For Dudziak, the salient factor linking racism, the United States, and the Cold War is how the US federal government tried to “control the story” (250). The federal government sought to handle the narrative both by silencing radical critics of the United States and by promoting the idea that US democracy led to gradual improvement in race relations. At the height of the Cold War, the US civil rights movement also benefited from international links with anti-colonialist struggles abroad. After the passage of the Voting Rights Act in 1965, the Vietnam War and the conservative reaction to race-motivated riots in US cities ended the international focus on civil rights. Furthermore, with the legislative victories of the civil rights movement, civil rights stopped being a focus “[o]nce America’s image seemed secure” (252).

Dudziak argues that events in the United States should not be seen in isolation. The civil rights struggle in the United States was also influenced by international movements. Meanwhile, even since the end of the Cold War, international criticism of racism in the United States has continued: “What has changed is the perception of whether it has strategic importance” (254, emphasis added). Still, Dudziak reminds readers that racial justice in the United States will continue to “have an impact on the nation’s moral standing in a diverse and divided world” (254).

Conclusion Analysis

In her Conclusion, Dudziak summarizes her argument that The Growth of Civil Rights Activism and The Role of the Cold War in Rights Discourse were intertwined. The Cold War did give the US federal government and various politicians reasons to intervene decisively in favor of civil rights. Likewise, US civil rights activists reaching out to the United Nations and international opinion gave them an option for leverage. Still, though, these connections also limited the scope of civil rights activism. This remained true even after the US federal government less aggressively acted against activists they deemed too radical: “Although the Cold War helped motivate civil rights reform, it limited the field of vision to formal equality, to opening the doors of opportunity, and away from a broader critique of the American economic and political system” (252, emphasis added).

However, Dudziak explains here that her argument is not just relevant to the history of the Cold War and the civil rights movement.
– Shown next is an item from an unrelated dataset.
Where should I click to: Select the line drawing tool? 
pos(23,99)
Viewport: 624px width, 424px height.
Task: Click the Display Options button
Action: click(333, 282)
Her study is addressed to other historians as well, in regard to The Global Influence on American Civil Rights. She argues historians of the modern United States need to look more at the ways the United States and the world affect each other. Dudziak asserts, “We see that the borders of history are permeable, that American soil cannot contain the story of American history” (252). She thus encourages US historians to do more to view the story of American history in the context of the wider world, whatever the era or topic.